ICE agents have used facial-recognition technology on state driver’s-license photos, turning a public database into a de facto criminal database.
Over the weekend, the U.S. took another step in the slow crawl toward normalizing databases and hidden searches as a fact of urban life. A new report from Georgetown Law’s Center on Privacy and Technology revealed that Immigration and Customs Enforcement officials requested access to DMV databases in Utah, Washington State, and Vermont, with the intention of using facial-recognition technology to scan drivers’ photos and match them against criminal and residency databases without their knowledge.
Three years ago, the center revealed that nearly half of all U.S. adults are already in the FBI’s facial-recognition database, which is largely sourced from DMV photos. The documents uncovered this week are the first confirmation that states have granted ICE specifically, not just the FBI, access to those databases.
Vermont and Utah both complied with ICE’s request, The New York Times reported; in Washington, it’s unclear whether the searches ever actually happened after being authorized.
The implications for undocumented migrants are stark: Utah, Washington, and Vermont are among the 12 states that don’t require documentation to obtain a driver’s license. What may have seemed like an olive branch to allow easier access to driving and identification now could be an invitation for investigation, arrest, or deportation.
“The purpose of driver’s licenses is to keep people safe, not to enable ICE to terrorize immigrant communities,” says Jake Snow, a technology and civil liberties attorney at the ACLU. “Neither Congress nor the states have ever legislatively authorized this conduct.”
But the surveillance apparatus is remarkable precisely because it doesn’t just ensnare those who have broken the law. When state officials hand over access to public databases with drivers’ photos or license-plate images, they aren’t just relinquishing the information of guilty parties.

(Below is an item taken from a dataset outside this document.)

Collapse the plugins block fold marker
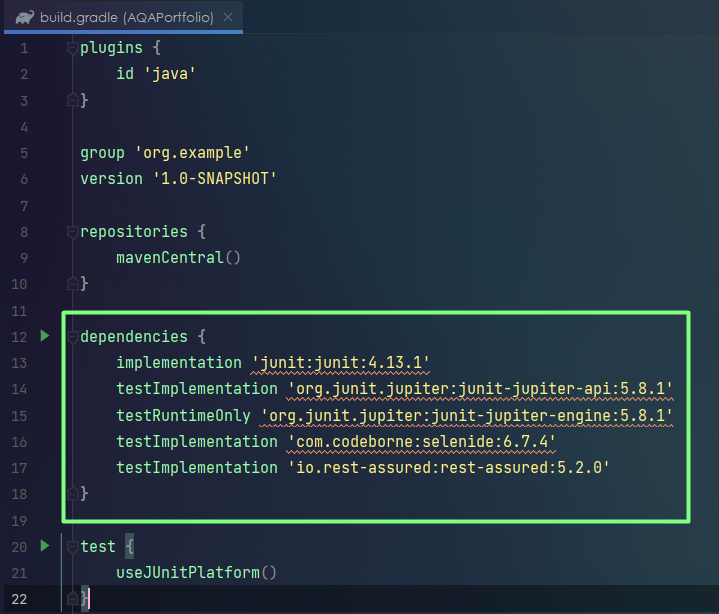 72,48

The vast majority of American adults have driver’s licenses. These scans will include an overwhelming number of drivers who have never been accused of a crime. DMV information essentially offers law enforcement the unchecked ability to search without a warrant. In effect, these license databases have become criminal databases, each search justified by the chance that someone documented there is guilty of crime. Everyone in them has become a suspect.
And though this is the first news of ICE using driver’s license photos for facial recognition, the agency already has plenty of access to public information via other means. For example, Vigilant Solutions, which maintains the country’s largest database of license plate photos, contracts with ICE, allowing agents to query a license plate and receive a log of everywhere it’s been spotted by license-plate-reading cameras. Vigilant also used its cameras to gather data from California malls, an action it initially denied until its parent company, Motorola, admitted that allegations were true.

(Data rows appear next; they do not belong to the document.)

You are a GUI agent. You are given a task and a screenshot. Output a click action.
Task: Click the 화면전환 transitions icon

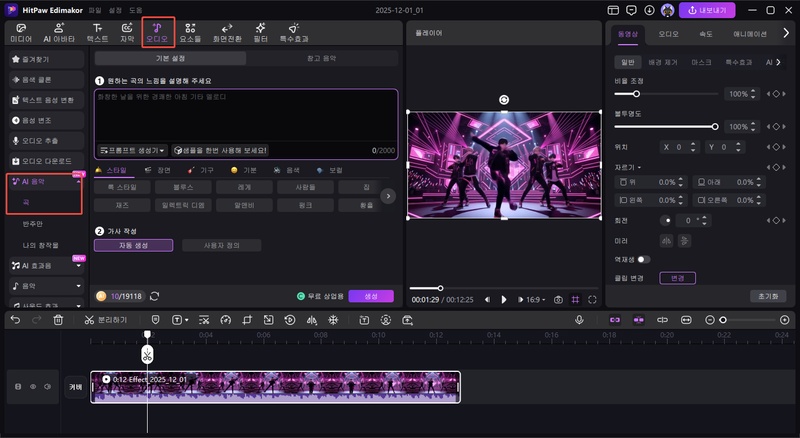pyautogui.click(x=227, y=32)
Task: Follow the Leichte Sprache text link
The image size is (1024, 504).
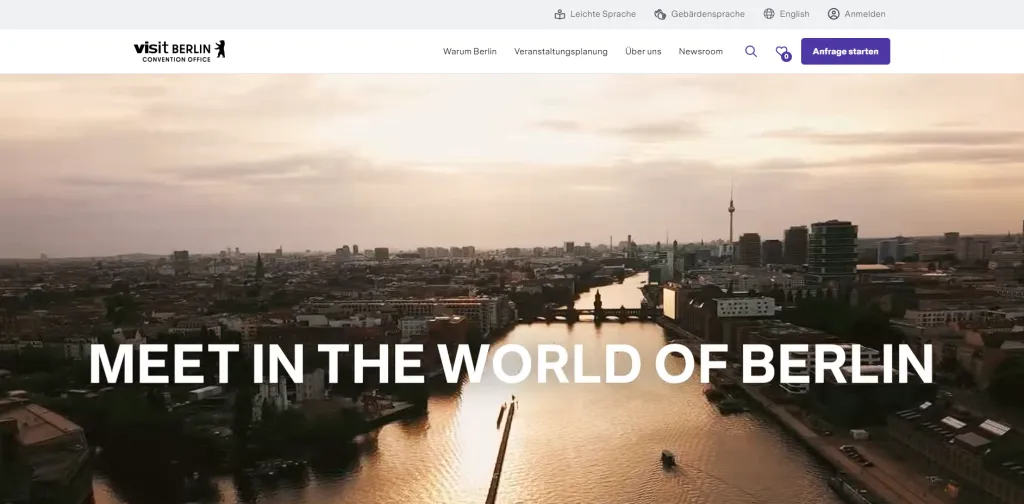Action: click(x=602, y=14)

All told, we are barreling toward a future where every ritual of public life carries implicit consent to be surveilled: obtaining a license, driving a car, shopping in the mall, and even walking across a college campus or city block all open one up to tracking and database matching of some kind. Opting out would mean nonparticipation in social life—a consequence much more dire than the invasion of privacy. When participating in daily life means being searched, law enforcement ceases to presume that the public is innocent.